SELECTED EXTRACT:
+++
Sweeney recognizes as Edwards’ third major method his redemptive-historical exegesis (something I highlight in my book on Edwards’ interpretation of the Psalms). The Bible as a “map of world history” oriented Edwards to God’s purpose in human history with a particular emphasis on Christ’s work of redemption (138). This thrust in Edwards’ biblical interpretation shows his exegesis to be both “unflinchingly eschatological” (a term Sweeney qualifies as anachronistic) and “especially providential”—two phrases that highlight Edwards’ emphasis on God’s purpose and involvement in history (141, 156). Sweeney uses Edwards’ interpretation of the book of Revelation to illustrate how he read the Bible always with an eye to preaching the gospel and highlighting the trajectory of God’s plan of redemption.
+++
WHAT TO PRODUCE: Repeat word for word the stretch from "Sweeney recognizes as" through "plan of redemption." in the passage on Edwards' redemptive-historical exegesis. The entries that follow are material separate from the passage on Edwards' redemptive-historical exegesis.

EXTRACTED MATERIAL:
+++
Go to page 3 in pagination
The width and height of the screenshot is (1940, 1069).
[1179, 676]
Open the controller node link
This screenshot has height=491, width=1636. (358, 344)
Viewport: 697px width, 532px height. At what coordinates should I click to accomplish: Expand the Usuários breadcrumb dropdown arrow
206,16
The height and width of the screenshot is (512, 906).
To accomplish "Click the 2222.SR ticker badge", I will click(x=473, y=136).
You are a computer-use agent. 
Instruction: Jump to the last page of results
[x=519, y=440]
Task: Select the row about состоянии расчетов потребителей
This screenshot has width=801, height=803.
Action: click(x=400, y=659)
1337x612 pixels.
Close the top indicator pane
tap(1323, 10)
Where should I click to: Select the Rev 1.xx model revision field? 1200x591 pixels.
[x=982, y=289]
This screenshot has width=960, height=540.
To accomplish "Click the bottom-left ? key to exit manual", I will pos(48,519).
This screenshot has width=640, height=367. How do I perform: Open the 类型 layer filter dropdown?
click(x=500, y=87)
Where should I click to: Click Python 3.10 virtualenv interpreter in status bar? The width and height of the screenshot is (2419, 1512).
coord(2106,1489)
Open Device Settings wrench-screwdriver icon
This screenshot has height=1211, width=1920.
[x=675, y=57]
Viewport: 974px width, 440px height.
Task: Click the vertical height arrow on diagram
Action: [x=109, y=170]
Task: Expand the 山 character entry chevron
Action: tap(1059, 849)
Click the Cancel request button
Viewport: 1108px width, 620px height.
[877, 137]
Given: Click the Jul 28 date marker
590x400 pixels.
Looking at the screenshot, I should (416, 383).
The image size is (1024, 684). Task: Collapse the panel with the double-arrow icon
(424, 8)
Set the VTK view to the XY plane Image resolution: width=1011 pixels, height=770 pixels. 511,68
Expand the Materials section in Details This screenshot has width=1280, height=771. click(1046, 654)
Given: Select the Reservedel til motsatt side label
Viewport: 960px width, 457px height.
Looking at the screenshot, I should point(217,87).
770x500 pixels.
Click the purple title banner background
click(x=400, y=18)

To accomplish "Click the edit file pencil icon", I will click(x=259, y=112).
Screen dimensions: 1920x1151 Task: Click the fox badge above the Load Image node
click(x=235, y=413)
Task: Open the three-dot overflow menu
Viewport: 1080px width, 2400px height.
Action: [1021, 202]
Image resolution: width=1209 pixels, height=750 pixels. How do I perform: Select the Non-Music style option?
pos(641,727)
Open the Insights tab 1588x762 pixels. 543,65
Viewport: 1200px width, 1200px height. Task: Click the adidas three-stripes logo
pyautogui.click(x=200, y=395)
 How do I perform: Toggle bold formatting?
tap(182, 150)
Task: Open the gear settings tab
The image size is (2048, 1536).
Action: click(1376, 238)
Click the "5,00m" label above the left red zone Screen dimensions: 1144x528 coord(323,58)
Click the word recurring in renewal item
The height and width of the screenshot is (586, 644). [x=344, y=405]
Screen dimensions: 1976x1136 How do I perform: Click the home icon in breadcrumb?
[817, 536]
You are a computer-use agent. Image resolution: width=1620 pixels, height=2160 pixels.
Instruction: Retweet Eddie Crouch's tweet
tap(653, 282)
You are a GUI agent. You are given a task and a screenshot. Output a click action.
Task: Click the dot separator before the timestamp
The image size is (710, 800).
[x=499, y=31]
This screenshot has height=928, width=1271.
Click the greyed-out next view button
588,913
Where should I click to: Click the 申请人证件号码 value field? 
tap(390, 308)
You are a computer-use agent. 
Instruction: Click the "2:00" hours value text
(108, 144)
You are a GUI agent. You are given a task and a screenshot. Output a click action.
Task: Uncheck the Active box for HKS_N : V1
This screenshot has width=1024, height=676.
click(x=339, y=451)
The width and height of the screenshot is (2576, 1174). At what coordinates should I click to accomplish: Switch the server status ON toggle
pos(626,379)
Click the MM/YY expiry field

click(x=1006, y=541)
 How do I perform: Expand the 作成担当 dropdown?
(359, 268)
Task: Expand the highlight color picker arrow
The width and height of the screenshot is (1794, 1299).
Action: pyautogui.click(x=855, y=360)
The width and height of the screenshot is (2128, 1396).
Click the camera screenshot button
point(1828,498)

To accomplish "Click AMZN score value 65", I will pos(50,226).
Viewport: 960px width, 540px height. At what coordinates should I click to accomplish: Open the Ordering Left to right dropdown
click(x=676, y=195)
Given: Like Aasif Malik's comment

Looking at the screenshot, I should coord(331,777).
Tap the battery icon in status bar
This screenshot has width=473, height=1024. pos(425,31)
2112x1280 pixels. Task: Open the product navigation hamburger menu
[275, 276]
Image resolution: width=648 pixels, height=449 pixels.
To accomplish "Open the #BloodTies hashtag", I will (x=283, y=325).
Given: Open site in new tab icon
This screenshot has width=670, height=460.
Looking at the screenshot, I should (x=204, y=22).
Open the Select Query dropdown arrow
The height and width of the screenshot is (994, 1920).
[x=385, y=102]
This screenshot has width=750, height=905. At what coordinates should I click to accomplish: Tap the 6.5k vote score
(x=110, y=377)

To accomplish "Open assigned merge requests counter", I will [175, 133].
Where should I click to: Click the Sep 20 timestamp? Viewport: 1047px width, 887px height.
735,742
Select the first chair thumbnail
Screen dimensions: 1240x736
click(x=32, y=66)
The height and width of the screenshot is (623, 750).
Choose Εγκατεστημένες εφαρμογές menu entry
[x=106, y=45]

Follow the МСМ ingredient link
+++
RESULT OF THE TASK:
Sweeney recognizes as Edwards’ third major method his redemptive-historical exegesis (something I highlight in my book on Edwards’ interpretation of the Psalms). The Bible as a “map of world history” oriented Edwards to God’s purpose in human history with a particular emphasis on Christ’s work of redemption (138). This thrust in Edwards’ biblical interpretation shows his exegesis to be both “unflinchingly eschatological” (a term Sweeney qualifies as anachronistic) and “especially providential”—two phrases that highlight Edwards’ emphasis on God’s purpose and involvement in history (141, 156). Sweeney uses Edwards’ interpretation of the book of Revelation to illustrate how he read the Bible always with an eye to preaching the gospel and highlighting the trajectory of God’s plan of redemption.